According to a new study by the Mercatus Center, federal regulations that have accumulated from 1980 to 2012 cost Americans approximately $4 trillion!
Figure 1 shows that this huge cost translates into about 25 percent of the U.S economy, $13,000 per American, or the fourth largest economy in the world. Clearly, Americans are being stifled by too much red tape.
Figure 1: Federal regulations have hindered economic progress to the tune of $4 trillion since 1980.
The study’s findings show that federal regulations have reduced average U.S. economic growth by about 0.8 percentage points per year since 1980. While this doesn’t seem like a big deal, it’s important to note that economic growth compounds over time. Therefore, the negative gap between economic growth without regulations compared with actual growth grows larger as it builds on itself each period.
Mercatus has the federal regulation and state enterprise (FRASE) index that ranks the economic impact of federal regulation on states. Texas ranks as having the 6th highest, or the state’s industries are negatively influenced 29 percent more than the national average. This is a huge cost to Texans as noted in Figure 2 with the tremendous number of federal regulations on businesses.
Figure 2: Number of federal restrictions for Texas’ top 5 industries
Source: Mercatus Center
The cost of federal regulation on Texas is not only burdensome at the federal level. States also plague their businesses with burdensome regulation. Texas' successful economic model is one that other states and federal lawmakers would be wise to follow, but even Texas could do far better when it comes to regulation.

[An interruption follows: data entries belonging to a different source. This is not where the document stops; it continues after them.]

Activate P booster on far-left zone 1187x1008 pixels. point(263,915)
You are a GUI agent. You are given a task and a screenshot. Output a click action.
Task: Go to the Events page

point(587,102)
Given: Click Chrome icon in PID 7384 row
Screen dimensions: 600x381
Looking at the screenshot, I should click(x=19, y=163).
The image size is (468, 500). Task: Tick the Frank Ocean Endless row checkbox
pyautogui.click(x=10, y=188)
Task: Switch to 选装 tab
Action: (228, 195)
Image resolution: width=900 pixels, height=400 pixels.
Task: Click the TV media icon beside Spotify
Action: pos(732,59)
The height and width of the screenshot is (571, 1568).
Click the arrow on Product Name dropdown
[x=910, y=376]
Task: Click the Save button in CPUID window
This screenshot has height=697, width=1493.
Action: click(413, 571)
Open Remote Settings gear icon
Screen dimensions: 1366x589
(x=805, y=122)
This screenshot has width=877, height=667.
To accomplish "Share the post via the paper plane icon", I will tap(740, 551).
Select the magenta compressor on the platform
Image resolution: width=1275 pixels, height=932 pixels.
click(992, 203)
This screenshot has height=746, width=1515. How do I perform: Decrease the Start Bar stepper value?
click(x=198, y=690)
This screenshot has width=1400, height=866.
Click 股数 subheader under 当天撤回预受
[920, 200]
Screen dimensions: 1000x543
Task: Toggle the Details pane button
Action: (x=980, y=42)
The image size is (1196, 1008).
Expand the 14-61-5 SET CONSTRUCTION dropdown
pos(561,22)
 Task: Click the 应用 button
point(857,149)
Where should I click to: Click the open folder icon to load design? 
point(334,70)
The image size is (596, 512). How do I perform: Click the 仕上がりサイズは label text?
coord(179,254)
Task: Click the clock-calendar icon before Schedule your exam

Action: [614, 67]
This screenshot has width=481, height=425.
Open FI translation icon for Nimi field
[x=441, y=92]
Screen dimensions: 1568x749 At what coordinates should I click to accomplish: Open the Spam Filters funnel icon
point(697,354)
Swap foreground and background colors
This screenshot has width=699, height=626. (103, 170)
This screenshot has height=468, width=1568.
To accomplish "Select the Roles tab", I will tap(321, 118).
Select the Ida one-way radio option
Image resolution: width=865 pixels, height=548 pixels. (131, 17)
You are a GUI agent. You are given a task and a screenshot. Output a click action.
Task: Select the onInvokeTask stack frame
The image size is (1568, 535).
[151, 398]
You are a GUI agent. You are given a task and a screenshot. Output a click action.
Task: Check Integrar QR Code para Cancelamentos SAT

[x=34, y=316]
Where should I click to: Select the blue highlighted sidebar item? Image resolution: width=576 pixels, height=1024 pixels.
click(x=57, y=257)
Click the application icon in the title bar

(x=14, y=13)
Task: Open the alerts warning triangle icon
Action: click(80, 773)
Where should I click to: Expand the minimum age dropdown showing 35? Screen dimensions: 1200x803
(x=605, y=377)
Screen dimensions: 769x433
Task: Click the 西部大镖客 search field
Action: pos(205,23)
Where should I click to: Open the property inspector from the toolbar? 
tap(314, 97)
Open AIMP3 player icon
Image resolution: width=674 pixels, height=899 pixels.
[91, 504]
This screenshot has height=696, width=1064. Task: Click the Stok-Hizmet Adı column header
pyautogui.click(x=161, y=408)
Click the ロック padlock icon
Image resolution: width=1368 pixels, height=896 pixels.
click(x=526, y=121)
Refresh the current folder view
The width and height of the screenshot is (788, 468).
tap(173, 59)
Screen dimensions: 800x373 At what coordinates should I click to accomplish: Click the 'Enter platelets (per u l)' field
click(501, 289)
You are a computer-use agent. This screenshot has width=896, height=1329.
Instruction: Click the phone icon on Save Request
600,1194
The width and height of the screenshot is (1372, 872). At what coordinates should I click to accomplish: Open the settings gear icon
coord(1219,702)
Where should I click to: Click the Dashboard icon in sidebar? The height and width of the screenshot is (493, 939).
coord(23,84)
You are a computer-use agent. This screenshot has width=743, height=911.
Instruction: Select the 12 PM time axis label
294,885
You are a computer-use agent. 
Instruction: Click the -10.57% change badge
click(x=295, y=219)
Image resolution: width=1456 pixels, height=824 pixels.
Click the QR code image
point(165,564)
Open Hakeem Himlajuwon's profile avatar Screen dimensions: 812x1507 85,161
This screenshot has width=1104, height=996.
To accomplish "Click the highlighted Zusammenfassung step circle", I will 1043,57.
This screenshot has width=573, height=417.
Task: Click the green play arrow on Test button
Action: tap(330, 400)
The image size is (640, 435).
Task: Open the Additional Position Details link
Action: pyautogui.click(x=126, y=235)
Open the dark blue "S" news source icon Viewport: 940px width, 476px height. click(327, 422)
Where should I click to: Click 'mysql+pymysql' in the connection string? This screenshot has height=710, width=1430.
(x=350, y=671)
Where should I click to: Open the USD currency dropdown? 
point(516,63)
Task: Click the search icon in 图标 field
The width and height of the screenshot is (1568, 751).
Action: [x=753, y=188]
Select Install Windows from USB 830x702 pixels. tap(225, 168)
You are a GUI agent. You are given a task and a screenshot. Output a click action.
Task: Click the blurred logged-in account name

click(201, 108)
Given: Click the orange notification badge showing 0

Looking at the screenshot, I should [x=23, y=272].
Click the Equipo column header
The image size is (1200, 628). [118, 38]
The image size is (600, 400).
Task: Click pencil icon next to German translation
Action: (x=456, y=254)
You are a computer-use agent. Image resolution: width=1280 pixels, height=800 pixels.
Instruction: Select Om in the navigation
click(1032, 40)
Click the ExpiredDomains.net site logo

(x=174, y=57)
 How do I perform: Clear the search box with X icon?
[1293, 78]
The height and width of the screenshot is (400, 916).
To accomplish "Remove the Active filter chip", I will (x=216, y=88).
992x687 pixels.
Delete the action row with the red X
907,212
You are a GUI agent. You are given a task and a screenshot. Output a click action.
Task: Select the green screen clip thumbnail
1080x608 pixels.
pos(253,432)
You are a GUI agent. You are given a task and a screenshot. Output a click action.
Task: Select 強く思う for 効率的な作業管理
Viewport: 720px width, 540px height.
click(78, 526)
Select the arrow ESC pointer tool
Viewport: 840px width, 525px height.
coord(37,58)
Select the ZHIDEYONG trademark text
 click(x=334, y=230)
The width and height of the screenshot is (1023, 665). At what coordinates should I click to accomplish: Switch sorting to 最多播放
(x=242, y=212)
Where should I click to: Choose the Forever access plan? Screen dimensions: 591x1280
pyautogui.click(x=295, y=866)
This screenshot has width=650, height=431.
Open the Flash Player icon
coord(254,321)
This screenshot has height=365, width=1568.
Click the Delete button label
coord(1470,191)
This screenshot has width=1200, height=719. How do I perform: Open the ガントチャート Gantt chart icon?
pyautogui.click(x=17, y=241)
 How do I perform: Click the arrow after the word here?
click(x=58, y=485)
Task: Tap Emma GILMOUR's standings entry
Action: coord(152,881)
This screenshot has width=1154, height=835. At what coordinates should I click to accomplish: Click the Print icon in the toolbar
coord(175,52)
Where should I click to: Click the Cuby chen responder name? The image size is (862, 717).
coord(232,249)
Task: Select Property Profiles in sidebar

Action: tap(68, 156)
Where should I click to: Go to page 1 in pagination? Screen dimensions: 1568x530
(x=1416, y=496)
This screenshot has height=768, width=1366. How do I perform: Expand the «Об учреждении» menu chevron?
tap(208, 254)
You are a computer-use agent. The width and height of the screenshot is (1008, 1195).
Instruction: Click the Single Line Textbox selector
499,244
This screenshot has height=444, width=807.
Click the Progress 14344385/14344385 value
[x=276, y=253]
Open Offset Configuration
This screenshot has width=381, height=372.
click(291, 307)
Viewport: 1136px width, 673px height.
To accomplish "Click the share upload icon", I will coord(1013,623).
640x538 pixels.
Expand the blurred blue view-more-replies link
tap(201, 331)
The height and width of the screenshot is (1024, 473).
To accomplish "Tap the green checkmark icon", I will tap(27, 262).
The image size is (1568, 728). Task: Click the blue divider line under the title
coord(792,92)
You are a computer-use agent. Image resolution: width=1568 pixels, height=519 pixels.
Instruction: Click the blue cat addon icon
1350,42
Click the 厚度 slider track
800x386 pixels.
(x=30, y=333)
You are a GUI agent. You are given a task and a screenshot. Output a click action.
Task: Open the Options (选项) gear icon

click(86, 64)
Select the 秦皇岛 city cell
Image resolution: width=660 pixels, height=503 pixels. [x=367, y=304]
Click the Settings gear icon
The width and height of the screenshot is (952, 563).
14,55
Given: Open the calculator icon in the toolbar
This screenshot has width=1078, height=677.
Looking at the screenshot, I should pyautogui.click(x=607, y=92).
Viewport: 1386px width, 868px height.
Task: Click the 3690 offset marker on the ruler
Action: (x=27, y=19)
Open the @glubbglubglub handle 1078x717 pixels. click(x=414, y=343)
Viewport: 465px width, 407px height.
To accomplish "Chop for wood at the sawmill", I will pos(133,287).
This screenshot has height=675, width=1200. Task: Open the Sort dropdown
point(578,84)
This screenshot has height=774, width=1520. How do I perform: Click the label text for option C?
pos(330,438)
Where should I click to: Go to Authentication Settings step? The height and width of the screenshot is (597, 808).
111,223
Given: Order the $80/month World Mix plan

In the Mercatus Center’s Freedom in the 50 States report, Texas ranks only 24th for regulatory freedom. One reason is stringent occupational-licensing requirements; the Institute of Justice ranks Texas as having the 17th most burdensome set of them. These regulations protect existing businesses from new competition and make it harder for low-skilled workers to find employment, making everyone losers in the process.
To have the best economic environment for opportunities to prosper and higher standards of living, regulation at the federal and state levels should be dramatically scaled back. The cost of every regulation must be considered, and those that have a higher cost than benefit should be scrutinized and ultimately not imposed. This is how we can begin to reclaim the American Dream for far too many who feel as though it is out of reach.